Plovdiv is a city in Bulgaria and the capital of the Plovdiv Oblast (district). With a population of approximately 340,000, it is the country's second largest city (after the capital, Sofia). The population is predominantly Bulgarian, though there is also a significant Roma (Gypsy) population of over 10 percent.

The history of Plovdiv reaches back 6,000 years, longer than either Athens or Rome, making it one of Europe's longest continually inhabited cities. Originally known as Eumolpia, in 432 B.C.[?] it was conquered by Philip II of Macedon, father of Alexander the Great, who made it his capital and renamed it Philipopolis.

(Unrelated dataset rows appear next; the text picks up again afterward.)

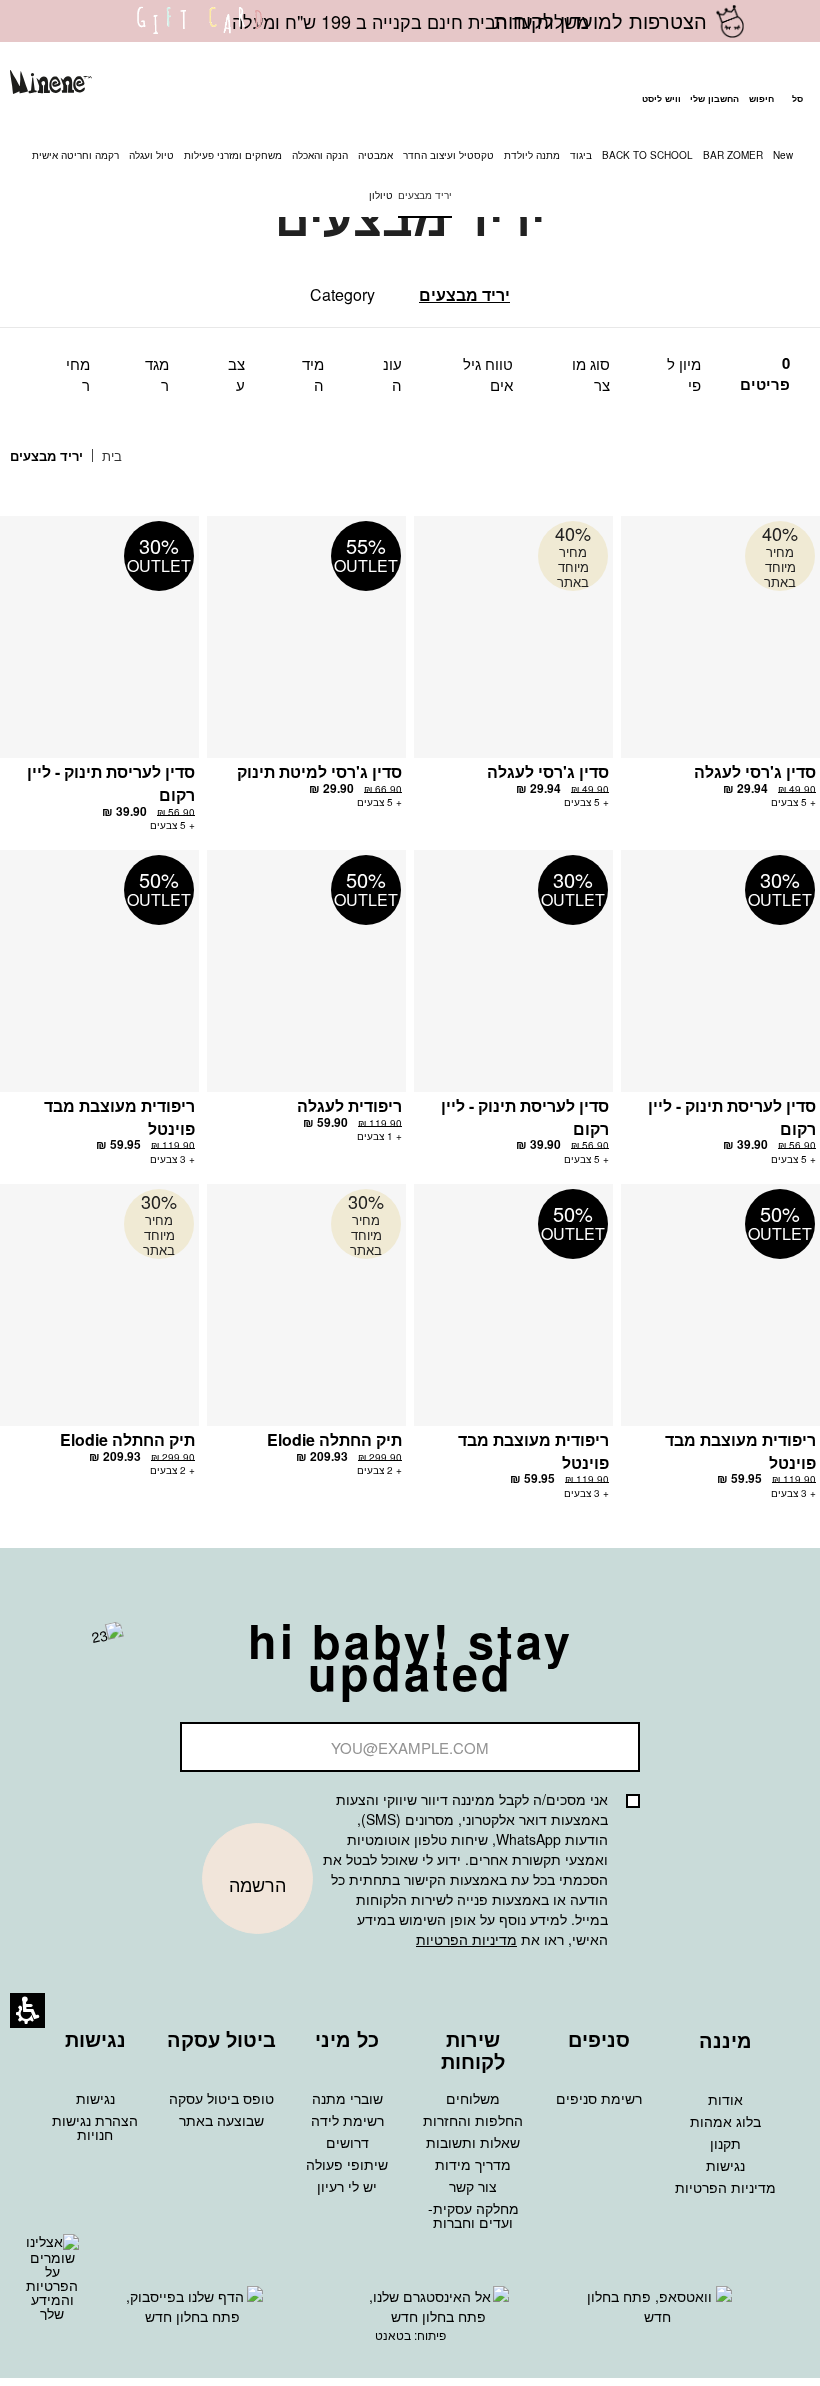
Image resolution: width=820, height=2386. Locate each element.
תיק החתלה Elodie (334, 1439)
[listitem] (720, 671)
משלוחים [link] (473, 2098)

It was later independent under the Thracians, who called it Pulpudeva, until it was incorporated into the Roman Empire, under which it was called Thrimonzium (City of Three Hills") and served as capital of the province of Thrace. Many Roman ruins can still be seen in the city. The Slavs took the city in the sixth century and named it Pulden, and the Bulgarians finally conquered it in 815 and named it Philbe. The name Plovdiv first appears in the fifteenth century.

Under Ottoman rule, Plovdiv was a major center of the Bulgarian nationalist movement, and the first Bulgarian language printing house was built in the city. While the city was liberated from the Ottomans in 1878, it was not originally part of the newly established Principality of Bulgaria. Instead it was the capital of the semi-independent Region of Eastern Rumelia, until that area finally joined Bulgaria in 1885. Under communist rule since the end of World War II, Plovdiv was the center of that country's democracy movement, which finally overthrew the pro-Soviet regime in 1989.

Plovdiv is at the center of an important agricultural region, so that food processing is the most important industry. The city also produces machinery, textiles, and chemicals.